Bangkok also known as “Krung Thep” or City of Angels will soon become the world most popular tourist destination 2013. I have been to the capital of Thailand, Bangkok many times and even worked here in the mid eighties. I love this city, the food, the culture and people. It is a buddhist country with a long rein monarchy. The current monarchy of Thailand is Bhumibol Adulyadej. The “King of Thailand” or “King of Siam” has reigned the country since 1946, making him the world’s longest reigning current monarch and the world’s longest serving head of state.
I have always come back to Thailand. It is a a quick 1 hour and 15 minutes flight from Penang with a couple of daily direct flights with either Air Asia X and Thai Airways. Alternatively, there is a train between Bangkok and Butterworth (mainland section of Penang). It will take almost a day on the overnight train. It is a great way to see the country side of both Thailand and Malaysia.
On this trip, I have booked for the first time a return flight with Thai Airway. It left Penang early at 8 am, arriving in Bangkok Suvarnabhumi International Airport at 8:20 am with an hour time zone difference. It was a good flight and on time. The only drama I had was I forgot to bring along my Australian credit card that I used to booked the airfares online. It was required to check-in at the airport with Thai Airway. Fortunately, I was able to login wireless to internet banking and provide the ground crew with my credit card number. Imagine getting stuck at the airport unable to check-in. That will ruin the entire holiday before I even start!
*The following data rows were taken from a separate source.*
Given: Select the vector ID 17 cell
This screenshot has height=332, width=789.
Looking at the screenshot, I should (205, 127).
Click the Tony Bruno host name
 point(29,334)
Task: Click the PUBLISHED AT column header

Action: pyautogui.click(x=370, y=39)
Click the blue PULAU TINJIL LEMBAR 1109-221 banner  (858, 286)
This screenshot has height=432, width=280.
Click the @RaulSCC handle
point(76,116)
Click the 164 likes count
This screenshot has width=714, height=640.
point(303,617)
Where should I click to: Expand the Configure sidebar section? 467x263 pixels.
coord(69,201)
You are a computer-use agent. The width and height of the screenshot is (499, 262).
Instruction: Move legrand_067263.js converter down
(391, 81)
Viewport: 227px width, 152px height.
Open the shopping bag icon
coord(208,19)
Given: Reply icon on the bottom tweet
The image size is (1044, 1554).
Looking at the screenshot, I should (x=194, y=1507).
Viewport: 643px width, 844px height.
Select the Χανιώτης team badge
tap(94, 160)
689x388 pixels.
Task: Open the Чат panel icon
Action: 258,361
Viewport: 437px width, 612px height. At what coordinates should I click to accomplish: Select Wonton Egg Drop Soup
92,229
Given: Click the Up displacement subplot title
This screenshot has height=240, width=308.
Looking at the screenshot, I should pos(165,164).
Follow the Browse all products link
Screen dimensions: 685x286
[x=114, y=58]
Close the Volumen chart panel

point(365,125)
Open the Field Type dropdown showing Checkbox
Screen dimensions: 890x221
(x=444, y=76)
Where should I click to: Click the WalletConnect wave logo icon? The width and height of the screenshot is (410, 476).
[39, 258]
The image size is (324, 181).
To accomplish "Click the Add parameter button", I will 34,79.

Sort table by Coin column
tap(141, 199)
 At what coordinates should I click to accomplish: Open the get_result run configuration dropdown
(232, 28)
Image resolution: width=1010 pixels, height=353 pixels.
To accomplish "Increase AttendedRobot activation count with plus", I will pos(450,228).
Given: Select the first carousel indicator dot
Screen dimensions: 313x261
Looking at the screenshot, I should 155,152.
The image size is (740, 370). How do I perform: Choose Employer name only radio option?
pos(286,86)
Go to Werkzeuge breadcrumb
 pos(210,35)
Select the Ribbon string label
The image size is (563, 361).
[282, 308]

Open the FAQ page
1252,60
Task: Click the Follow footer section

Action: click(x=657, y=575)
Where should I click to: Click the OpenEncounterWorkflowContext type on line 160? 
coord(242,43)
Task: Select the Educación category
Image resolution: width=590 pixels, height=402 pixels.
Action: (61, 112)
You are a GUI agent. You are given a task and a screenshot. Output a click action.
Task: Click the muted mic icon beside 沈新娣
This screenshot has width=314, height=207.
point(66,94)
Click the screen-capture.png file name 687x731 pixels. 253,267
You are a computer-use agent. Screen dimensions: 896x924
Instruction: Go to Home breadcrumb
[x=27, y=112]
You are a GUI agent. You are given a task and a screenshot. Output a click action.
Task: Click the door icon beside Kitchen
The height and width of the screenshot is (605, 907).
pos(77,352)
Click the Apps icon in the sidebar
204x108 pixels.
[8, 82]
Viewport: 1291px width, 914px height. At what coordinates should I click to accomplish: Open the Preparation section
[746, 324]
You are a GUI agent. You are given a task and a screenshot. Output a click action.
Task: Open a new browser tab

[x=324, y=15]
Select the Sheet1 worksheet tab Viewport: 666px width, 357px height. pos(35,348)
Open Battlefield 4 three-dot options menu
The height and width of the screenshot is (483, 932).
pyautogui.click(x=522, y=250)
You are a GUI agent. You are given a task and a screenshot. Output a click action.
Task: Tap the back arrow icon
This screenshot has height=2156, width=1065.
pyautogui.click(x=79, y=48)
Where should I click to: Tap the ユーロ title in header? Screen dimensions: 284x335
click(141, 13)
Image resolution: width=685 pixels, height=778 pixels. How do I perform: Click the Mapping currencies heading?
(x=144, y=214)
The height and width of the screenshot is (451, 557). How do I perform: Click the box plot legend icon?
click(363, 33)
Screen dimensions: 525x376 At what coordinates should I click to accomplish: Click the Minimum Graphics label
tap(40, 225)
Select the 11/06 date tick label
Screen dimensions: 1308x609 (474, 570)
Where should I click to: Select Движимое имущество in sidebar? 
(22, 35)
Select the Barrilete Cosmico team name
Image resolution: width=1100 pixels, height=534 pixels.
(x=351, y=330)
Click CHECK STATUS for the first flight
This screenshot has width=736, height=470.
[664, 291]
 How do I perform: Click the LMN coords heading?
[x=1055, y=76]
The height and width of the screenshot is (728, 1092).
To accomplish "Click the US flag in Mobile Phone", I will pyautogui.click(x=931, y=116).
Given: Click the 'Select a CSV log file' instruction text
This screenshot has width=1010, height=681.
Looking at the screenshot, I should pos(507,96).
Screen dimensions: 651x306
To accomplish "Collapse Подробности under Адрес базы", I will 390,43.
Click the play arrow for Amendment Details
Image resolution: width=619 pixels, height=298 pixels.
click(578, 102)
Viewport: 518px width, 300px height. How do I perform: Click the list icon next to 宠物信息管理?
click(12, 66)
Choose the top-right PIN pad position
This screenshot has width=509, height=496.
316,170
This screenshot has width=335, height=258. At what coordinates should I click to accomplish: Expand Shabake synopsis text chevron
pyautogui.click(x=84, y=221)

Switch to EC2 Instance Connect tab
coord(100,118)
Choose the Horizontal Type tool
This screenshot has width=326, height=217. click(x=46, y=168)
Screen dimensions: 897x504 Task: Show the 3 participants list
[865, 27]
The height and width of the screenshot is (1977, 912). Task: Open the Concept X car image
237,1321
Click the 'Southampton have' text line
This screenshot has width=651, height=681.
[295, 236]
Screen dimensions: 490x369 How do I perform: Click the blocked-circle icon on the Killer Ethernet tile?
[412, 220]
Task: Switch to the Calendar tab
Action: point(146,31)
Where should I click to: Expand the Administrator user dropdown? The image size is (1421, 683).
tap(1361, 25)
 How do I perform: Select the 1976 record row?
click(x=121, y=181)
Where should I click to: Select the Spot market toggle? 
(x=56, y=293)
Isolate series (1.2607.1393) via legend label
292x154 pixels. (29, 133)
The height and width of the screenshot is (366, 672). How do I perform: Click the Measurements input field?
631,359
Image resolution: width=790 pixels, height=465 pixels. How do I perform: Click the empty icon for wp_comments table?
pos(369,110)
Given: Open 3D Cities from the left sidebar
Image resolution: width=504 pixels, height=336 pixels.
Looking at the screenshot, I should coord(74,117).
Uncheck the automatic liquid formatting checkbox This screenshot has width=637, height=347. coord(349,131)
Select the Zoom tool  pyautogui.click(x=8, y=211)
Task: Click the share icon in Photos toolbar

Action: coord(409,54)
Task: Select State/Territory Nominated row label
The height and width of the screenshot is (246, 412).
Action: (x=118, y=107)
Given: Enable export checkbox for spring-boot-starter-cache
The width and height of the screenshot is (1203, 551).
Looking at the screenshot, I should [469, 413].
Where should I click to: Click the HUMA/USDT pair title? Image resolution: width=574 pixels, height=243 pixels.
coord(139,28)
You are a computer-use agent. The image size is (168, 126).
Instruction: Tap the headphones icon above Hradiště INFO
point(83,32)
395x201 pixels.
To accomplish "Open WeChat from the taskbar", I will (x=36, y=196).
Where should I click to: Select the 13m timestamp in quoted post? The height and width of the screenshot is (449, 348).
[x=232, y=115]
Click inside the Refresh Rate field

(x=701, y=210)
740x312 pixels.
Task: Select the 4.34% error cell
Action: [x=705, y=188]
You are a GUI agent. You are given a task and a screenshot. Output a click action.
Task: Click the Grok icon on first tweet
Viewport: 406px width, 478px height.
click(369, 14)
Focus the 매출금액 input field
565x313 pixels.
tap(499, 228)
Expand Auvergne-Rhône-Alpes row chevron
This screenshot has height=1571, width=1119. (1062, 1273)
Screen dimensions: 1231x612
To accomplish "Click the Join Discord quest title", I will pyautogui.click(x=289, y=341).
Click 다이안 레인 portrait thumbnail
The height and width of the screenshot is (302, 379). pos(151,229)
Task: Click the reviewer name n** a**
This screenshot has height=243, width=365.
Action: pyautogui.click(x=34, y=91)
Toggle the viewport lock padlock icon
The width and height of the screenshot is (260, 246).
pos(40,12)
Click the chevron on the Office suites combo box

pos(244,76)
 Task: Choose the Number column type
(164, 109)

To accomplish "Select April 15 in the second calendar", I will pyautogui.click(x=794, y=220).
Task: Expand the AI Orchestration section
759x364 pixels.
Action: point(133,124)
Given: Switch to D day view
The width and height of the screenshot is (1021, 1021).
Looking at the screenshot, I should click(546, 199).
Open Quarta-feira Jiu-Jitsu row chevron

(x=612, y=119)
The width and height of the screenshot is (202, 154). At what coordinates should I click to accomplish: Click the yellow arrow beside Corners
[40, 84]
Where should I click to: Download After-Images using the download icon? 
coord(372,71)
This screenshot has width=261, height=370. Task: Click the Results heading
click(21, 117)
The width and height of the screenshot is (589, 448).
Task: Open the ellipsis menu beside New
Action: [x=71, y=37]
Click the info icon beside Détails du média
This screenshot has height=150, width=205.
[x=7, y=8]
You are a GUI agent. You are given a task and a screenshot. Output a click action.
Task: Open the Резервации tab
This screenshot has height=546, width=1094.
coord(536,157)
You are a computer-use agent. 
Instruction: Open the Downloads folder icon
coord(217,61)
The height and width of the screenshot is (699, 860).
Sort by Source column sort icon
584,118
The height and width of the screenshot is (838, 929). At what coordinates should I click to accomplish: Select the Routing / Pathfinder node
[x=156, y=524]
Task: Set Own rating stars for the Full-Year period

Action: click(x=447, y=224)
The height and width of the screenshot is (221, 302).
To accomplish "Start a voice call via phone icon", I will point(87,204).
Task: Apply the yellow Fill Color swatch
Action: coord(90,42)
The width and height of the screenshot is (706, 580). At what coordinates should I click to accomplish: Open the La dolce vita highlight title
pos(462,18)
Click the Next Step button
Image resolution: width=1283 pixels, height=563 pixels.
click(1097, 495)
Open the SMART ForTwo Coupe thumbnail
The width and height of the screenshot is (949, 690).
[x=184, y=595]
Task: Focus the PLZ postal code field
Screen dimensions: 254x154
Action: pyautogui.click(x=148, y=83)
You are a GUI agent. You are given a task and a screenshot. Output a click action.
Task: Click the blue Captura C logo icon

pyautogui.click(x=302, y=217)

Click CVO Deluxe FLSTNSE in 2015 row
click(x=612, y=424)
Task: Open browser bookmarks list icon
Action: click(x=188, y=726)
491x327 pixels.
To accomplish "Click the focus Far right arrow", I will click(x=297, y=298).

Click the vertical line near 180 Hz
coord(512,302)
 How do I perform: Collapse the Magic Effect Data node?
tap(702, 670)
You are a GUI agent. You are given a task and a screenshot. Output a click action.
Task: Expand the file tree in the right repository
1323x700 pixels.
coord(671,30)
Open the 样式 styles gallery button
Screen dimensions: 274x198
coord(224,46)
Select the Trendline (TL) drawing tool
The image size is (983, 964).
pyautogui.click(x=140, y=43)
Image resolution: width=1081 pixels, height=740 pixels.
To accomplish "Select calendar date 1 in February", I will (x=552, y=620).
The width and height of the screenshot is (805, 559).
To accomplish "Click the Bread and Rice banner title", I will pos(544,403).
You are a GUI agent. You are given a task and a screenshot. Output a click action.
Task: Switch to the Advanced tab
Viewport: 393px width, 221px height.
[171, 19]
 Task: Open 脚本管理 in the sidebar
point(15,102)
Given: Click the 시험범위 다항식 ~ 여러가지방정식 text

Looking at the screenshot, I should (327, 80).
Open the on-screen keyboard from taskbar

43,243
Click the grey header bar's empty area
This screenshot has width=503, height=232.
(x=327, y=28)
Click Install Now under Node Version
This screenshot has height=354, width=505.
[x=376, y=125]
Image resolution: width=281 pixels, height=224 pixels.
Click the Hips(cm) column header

Arriving at Bangkok Suvarnabhumi Airport, we were greeted by a limousine service from the hotel – Chatrium Hotel Riverside. I have stayed at this hotel on previous trips and have been happy with the service, room and location. The free river shuttle service from the hotel pier to the Skytrain station – Sathorn Taksin is a convenient way of getting around Bangkok city without being trapped in the notorious Bangkok traffic jam during peak hours. On top of that, we were offered an upgrade to a river view corner suite for a mere 600 Thai Baht per night, an equivalent of AUD$22. Bangkok is a great place for shopping. There are many choices from streets after streets of roadside stalls to open markets and mega malls of local designers clothing, homewares, accessories to top international branded goods. It is a true shopping haven.
There is a new night market which was moved from the Suan Lum nightmarket to a purpose built waterfront night market with restaurants and food courts to attract the tourists and middle class locals. The market is called “Asiatique” which was opened a year ago.But my favourite market of all time is the weekend market – Chatuchak Market, which is the world largest market. This place is very popular with the ordinary Thai people. Getting there is the easy part – either on the Skytrain or the subway train. The challenging part is the crowd and making you way through. The fun part is to bargain and bargain hard, but in a polite manner. And, the most important thing is to drink a lot of water and beware of pick pocket. Guard your bag and wallet.